Instructions for the task: In the records below, begin at the line that has "Where should I click to: Click the _archive" and stop after the line that has "Task: Expand the 评标管理 menu arrow"; quote those lines verbatim and nothing more.
_ _ _
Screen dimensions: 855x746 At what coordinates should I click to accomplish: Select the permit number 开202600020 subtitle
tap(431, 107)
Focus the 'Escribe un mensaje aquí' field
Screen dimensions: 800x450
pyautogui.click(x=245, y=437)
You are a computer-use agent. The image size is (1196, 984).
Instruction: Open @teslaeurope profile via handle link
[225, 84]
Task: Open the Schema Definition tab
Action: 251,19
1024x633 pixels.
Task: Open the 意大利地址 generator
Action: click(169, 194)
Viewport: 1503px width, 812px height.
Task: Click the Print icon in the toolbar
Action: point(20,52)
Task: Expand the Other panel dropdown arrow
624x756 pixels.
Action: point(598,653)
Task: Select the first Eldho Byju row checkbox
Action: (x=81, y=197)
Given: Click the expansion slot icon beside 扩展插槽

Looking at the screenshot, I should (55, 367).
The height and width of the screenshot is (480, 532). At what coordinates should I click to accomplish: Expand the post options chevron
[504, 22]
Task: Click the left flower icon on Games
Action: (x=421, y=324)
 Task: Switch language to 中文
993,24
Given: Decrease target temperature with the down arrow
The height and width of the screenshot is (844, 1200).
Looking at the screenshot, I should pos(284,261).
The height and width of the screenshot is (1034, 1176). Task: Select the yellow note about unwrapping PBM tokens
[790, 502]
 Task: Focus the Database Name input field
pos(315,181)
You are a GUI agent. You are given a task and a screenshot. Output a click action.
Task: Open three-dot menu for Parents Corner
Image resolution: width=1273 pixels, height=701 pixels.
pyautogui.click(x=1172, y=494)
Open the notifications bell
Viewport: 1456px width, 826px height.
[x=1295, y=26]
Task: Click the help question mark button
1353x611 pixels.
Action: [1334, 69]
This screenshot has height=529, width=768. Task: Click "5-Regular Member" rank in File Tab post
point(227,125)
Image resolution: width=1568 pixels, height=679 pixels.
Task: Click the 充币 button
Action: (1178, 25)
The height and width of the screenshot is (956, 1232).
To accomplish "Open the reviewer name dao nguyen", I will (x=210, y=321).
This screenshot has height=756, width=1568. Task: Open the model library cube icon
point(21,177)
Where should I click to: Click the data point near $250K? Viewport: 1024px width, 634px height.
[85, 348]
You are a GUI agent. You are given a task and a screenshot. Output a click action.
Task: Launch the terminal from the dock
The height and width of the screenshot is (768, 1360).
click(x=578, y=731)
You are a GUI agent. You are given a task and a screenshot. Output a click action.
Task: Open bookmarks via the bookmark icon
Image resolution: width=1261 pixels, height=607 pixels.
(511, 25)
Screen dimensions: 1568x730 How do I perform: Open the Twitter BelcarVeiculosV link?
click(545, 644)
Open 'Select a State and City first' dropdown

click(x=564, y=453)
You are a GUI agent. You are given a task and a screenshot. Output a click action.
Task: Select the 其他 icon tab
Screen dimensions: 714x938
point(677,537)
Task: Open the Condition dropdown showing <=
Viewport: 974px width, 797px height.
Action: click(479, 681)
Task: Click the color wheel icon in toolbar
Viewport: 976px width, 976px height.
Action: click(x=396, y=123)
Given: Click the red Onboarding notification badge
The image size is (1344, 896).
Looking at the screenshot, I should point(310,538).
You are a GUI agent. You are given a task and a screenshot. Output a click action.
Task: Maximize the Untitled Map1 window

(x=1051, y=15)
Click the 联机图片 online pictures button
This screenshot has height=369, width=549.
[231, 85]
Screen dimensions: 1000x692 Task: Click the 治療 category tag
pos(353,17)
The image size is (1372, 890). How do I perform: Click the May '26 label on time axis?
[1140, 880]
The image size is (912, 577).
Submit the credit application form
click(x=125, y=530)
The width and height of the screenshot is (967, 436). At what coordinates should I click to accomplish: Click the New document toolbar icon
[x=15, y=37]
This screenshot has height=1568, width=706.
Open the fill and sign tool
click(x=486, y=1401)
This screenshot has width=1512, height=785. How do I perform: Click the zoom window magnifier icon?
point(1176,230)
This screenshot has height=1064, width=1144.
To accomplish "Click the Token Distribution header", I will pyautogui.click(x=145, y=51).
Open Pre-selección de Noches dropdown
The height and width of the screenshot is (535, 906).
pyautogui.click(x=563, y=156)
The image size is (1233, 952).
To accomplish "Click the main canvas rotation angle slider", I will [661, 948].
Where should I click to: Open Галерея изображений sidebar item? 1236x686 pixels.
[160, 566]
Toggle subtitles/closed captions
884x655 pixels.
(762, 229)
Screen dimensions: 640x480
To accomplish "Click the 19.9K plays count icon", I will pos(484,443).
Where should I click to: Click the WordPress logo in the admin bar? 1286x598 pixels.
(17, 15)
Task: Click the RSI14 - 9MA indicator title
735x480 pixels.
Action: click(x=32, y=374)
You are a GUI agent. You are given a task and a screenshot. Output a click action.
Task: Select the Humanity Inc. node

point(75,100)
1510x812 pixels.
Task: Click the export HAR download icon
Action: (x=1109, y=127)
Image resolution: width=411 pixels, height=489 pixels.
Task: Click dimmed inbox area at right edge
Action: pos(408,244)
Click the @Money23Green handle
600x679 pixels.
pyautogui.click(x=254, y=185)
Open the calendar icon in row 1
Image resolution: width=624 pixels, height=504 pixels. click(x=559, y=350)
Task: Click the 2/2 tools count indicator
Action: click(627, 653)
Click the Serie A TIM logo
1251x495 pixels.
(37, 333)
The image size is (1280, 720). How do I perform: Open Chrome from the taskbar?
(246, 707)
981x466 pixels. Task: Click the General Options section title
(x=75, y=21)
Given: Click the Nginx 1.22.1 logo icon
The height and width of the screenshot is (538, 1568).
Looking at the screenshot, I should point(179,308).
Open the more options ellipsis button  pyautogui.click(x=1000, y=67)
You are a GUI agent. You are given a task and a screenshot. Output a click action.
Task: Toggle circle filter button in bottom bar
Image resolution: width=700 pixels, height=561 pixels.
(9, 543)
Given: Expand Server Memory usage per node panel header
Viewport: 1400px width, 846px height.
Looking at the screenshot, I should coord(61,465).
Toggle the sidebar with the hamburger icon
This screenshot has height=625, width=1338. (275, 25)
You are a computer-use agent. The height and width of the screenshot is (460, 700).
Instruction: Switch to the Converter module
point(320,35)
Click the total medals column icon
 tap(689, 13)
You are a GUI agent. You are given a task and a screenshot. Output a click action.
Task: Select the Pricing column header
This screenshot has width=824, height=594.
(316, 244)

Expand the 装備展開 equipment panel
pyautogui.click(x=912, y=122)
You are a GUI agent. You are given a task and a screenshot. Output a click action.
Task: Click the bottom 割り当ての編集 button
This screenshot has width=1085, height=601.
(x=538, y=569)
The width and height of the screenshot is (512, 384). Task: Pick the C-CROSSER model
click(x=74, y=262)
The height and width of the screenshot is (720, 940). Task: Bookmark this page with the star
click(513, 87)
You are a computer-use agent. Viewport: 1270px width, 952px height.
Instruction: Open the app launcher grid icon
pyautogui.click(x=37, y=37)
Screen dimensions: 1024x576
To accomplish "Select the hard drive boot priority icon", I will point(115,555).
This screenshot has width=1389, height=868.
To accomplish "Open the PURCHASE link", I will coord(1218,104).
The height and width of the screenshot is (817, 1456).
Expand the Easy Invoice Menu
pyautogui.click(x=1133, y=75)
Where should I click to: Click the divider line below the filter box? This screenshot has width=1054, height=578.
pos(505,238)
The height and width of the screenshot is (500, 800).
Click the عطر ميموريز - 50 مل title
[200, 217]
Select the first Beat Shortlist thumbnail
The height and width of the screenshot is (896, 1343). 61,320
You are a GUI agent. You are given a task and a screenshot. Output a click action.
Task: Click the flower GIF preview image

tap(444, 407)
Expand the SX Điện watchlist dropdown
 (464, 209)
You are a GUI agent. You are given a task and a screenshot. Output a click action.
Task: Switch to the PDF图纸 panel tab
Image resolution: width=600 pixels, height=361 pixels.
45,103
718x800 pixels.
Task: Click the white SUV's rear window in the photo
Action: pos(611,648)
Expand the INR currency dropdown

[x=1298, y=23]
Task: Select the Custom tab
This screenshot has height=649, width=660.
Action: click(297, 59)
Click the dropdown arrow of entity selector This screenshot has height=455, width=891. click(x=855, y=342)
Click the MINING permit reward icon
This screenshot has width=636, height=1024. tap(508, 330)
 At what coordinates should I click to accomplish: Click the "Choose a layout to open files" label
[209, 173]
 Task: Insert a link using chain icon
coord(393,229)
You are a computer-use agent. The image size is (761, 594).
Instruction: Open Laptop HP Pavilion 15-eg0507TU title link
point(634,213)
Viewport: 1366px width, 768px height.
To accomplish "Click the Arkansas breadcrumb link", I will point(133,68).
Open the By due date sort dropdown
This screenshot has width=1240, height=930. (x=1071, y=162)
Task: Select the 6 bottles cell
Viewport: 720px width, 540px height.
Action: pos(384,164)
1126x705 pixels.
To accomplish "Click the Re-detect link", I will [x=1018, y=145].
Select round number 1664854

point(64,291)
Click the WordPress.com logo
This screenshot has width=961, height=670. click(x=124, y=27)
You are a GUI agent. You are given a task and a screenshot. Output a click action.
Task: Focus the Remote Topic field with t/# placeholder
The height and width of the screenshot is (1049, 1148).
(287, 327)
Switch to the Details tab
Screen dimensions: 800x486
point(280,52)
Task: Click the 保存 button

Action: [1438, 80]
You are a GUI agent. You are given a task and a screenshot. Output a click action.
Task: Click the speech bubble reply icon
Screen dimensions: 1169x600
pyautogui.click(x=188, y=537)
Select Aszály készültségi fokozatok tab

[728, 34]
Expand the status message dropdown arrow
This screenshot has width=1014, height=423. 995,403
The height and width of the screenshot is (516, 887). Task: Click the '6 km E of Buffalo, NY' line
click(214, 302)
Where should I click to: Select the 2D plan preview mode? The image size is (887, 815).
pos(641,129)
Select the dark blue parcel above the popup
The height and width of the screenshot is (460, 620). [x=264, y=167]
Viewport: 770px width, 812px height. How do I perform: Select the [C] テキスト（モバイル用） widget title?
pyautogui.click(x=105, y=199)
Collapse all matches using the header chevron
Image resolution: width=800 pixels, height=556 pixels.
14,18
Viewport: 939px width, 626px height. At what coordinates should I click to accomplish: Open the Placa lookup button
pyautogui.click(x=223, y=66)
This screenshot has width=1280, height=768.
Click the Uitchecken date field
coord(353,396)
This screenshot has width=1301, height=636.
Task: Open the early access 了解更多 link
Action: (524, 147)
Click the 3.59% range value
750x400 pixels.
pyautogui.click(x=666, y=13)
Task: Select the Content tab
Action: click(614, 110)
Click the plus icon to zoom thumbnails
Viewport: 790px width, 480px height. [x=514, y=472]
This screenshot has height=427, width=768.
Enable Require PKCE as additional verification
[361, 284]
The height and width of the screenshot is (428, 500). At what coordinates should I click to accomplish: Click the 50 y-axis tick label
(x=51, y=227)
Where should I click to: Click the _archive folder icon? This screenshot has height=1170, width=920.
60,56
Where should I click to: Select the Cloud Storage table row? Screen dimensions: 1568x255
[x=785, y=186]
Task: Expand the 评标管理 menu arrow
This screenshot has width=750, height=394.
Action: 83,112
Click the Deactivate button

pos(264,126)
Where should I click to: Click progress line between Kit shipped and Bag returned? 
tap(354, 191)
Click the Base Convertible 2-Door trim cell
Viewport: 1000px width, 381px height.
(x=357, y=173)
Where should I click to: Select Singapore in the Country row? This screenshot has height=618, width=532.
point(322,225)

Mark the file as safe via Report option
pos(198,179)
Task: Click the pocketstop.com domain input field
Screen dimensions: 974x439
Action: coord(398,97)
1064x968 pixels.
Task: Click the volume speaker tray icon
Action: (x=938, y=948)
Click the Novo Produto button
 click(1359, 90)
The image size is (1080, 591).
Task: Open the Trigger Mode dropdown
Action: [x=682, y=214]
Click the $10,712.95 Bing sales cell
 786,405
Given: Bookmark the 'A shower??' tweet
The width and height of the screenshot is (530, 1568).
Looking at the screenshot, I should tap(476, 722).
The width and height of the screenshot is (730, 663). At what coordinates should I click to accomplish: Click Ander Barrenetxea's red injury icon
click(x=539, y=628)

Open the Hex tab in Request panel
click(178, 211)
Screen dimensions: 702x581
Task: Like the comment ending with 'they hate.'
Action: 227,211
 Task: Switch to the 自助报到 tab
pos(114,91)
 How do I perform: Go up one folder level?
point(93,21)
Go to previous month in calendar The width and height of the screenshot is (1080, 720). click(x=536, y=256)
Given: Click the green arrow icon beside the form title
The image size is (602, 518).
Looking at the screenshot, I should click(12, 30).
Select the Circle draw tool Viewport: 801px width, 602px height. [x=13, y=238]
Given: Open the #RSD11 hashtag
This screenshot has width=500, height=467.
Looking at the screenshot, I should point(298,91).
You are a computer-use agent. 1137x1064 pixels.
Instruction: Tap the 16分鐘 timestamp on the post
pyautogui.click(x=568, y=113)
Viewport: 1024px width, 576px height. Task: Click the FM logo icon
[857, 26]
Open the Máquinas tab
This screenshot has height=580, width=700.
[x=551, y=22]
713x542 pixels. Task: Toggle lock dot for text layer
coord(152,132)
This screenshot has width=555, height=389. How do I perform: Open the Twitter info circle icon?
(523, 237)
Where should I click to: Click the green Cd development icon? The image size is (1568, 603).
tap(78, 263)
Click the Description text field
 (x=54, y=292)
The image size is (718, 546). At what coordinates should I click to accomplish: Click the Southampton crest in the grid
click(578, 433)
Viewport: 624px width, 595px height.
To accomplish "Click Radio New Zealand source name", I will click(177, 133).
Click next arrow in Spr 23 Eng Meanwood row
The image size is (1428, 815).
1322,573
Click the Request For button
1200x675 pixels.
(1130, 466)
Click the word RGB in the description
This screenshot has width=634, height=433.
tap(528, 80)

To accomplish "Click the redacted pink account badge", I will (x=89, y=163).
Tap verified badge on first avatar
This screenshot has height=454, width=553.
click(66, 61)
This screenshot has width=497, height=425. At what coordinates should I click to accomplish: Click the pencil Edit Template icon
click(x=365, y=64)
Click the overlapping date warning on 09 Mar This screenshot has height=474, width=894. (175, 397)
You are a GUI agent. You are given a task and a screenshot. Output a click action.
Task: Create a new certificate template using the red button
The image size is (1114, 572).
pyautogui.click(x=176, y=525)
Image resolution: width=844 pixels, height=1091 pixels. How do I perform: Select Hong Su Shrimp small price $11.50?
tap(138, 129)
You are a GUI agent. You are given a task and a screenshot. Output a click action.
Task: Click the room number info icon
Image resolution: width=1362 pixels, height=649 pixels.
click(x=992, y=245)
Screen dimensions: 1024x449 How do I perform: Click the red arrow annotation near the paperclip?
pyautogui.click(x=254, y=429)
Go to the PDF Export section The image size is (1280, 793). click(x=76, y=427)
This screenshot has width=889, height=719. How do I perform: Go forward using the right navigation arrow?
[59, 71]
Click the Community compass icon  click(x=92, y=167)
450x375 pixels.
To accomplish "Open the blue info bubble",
_ _ _
Reply:
Where should I click to: Click the _archive folder icon? This screenshot has height=1170, width=920.
60,56
Where should I click to: Select the Cloud Storage table row? Screen dimensions: 1568x255
[x=785, y=186]
Task: Expand the 评标管理 menu arrow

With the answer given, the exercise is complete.